> _Your objective_
Please copy, exactly as they appear below, the lines from the one containing "Click the Add to Basket button" through the one containing "Task: Open the 1:36 PM timestamp".

Records from a collection
---------------
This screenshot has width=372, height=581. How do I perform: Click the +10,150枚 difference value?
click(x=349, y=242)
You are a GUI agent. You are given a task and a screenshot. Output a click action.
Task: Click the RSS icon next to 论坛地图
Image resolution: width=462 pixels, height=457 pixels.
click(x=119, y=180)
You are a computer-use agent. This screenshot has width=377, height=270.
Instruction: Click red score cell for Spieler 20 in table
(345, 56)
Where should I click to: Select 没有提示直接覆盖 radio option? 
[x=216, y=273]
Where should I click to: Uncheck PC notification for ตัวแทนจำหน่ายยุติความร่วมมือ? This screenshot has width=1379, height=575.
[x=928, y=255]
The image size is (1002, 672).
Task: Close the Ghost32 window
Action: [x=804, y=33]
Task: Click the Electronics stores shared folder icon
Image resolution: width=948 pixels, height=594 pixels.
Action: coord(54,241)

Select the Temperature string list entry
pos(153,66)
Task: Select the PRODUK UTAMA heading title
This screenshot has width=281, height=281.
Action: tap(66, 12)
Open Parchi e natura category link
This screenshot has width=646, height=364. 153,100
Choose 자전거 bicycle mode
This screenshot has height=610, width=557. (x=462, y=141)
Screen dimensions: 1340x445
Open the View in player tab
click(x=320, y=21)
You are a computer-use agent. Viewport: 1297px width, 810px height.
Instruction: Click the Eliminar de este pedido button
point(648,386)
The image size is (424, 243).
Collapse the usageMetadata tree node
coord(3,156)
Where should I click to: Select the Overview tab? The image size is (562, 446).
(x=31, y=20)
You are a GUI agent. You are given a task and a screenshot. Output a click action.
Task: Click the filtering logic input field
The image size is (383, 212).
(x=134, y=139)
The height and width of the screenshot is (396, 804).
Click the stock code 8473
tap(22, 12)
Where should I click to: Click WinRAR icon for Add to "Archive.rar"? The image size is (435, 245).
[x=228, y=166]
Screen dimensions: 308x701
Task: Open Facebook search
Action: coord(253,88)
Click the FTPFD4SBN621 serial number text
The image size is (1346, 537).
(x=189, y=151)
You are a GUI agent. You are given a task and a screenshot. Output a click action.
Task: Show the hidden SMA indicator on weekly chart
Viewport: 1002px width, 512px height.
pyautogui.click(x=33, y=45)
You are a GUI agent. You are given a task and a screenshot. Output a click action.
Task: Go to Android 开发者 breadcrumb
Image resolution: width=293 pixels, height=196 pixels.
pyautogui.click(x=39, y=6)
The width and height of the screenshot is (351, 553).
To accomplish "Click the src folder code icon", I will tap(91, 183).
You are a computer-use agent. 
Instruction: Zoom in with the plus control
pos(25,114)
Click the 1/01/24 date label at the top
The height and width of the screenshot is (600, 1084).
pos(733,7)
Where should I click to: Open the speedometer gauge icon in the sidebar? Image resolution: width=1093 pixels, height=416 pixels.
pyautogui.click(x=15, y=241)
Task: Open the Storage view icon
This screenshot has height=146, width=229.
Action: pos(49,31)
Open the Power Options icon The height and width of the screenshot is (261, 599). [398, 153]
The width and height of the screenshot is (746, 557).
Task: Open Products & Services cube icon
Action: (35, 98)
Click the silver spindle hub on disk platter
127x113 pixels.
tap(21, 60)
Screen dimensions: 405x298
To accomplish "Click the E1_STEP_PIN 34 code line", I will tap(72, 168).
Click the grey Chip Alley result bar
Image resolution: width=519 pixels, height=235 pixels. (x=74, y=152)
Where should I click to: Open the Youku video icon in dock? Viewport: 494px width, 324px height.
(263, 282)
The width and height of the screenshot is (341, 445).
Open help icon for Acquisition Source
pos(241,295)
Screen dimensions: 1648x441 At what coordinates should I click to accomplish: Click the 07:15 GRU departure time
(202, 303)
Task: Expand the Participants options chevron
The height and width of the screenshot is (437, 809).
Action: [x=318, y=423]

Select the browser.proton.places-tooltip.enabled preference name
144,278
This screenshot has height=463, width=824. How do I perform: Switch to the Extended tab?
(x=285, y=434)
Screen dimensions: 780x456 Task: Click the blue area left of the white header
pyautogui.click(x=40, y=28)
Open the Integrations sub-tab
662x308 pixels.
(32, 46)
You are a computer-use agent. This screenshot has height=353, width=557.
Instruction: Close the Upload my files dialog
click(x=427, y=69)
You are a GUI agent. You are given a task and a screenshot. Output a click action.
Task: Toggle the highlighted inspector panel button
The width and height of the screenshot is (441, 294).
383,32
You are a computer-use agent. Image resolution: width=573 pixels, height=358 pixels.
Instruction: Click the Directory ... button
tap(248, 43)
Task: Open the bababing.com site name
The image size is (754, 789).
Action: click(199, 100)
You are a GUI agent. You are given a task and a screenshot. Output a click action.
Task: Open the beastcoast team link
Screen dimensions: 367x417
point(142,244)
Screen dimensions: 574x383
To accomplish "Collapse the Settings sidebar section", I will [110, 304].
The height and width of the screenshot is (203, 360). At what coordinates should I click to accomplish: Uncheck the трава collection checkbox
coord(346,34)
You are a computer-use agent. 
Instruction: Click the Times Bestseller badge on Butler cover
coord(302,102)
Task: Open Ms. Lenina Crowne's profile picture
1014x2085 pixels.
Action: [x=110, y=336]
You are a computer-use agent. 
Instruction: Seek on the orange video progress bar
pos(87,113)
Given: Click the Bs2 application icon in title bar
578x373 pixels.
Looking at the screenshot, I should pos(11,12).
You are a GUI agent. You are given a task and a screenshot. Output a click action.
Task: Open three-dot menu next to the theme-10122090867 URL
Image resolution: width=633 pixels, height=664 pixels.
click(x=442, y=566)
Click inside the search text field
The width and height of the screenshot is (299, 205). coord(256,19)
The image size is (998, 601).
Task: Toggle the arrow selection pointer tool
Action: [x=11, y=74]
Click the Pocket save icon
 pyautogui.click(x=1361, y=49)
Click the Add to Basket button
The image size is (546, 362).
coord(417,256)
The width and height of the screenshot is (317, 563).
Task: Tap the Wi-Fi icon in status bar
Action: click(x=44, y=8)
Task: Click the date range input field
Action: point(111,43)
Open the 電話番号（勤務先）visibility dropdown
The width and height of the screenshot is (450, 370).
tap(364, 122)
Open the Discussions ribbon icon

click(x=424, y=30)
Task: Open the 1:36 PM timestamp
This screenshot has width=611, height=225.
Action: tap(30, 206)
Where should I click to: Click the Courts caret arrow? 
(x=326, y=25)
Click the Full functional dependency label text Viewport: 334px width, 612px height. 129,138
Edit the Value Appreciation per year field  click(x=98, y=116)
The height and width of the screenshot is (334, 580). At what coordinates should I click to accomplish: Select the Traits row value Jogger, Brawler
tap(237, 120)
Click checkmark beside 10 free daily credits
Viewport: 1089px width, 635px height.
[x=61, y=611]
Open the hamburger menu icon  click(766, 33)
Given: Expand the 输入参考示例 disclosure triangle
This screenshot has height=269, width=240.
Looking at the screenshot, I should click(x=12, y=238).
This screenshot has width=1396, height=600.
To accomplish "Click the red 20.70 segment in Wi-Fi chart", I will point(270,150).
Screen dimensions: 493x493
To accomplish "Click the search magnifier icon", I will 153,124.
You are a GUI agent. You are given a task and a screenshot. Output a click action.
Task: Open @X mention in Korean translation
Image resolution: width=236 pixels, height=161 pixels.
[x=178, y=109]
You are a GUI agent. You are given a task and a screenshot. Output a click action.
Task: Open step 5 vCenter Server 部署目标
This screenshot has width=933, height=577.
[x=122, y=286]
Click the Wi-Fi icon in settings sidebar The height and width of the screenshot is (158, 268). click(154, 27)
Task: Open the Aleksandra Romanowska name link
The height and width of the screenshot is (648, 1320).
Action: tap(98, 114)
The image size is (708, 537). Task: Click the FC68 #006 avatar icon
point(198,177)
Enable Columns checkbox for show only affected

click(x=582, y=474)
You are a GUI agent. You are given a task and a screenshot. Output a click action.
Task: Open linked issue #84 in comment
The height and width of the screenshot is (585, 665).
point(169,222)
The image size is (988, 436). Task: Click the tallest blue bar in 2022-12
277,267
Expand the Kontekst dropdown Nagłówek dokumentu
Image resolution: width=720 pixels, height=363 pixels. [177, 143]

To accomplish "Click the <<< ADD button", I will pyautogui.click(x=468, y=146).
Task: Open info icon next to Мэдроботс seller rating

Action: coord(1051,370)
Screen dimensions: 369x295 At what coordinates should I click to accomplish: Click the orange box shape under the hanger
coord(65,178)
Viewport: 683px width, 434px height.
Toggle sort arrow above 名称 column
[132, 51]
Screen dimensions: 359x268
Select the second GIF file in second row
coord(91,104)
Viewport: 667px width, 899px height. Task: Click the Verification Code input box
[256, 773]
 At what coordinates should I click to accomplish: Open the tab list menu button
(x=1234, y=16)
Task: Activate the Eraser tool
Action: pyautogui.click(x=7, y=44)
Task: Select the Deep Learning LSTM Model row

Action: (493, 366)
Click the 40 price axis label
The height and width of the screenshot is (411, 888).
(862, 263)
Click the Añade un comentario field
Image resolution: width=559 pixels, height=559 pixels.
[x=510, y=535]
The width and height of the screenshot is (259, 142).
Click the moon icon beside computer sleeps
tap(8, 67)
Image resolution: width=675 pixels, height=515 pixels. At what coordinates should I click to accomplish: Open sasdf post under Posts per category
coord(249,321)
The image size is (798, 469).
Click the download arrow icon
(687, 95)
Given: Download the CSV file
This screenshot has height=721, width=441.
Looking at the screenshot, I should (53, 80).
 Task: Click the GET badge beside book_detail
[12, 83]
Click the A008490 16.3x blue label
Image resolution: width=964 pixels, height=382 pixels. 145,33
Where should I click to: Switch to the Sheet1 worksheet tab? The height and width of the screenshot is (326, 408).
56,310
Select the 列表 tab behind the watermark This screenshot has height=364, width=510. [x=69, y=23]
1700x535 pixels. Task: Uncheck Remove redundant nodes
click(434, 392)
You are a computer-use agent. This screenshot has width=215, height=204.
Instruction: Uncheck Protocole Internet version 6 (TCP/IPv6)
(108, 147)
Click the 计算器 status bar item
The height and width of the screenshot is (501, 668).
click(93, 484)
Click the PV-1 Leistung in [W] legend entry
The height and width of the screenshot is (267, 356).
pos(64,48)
---------------
> _Solved problem_
Click the Add to Basket button
The image size is (546, 362).
coord(417,256)
The width and height of the screenshot is (317, 563).
Task: Tap the Wi-Fi icon in status bar
Action: click(x=44, y=8)
Task: Click the date range input field
Action: point(111,43)
Open the 電話番号（勤務先）visibility dropdown
The width and height of the screenshot is (450, 370).
tap(364, 122)
Open the Discussions ribbon icon

click(x=424, y=30)
Task: Open the 1:36 PM timestamp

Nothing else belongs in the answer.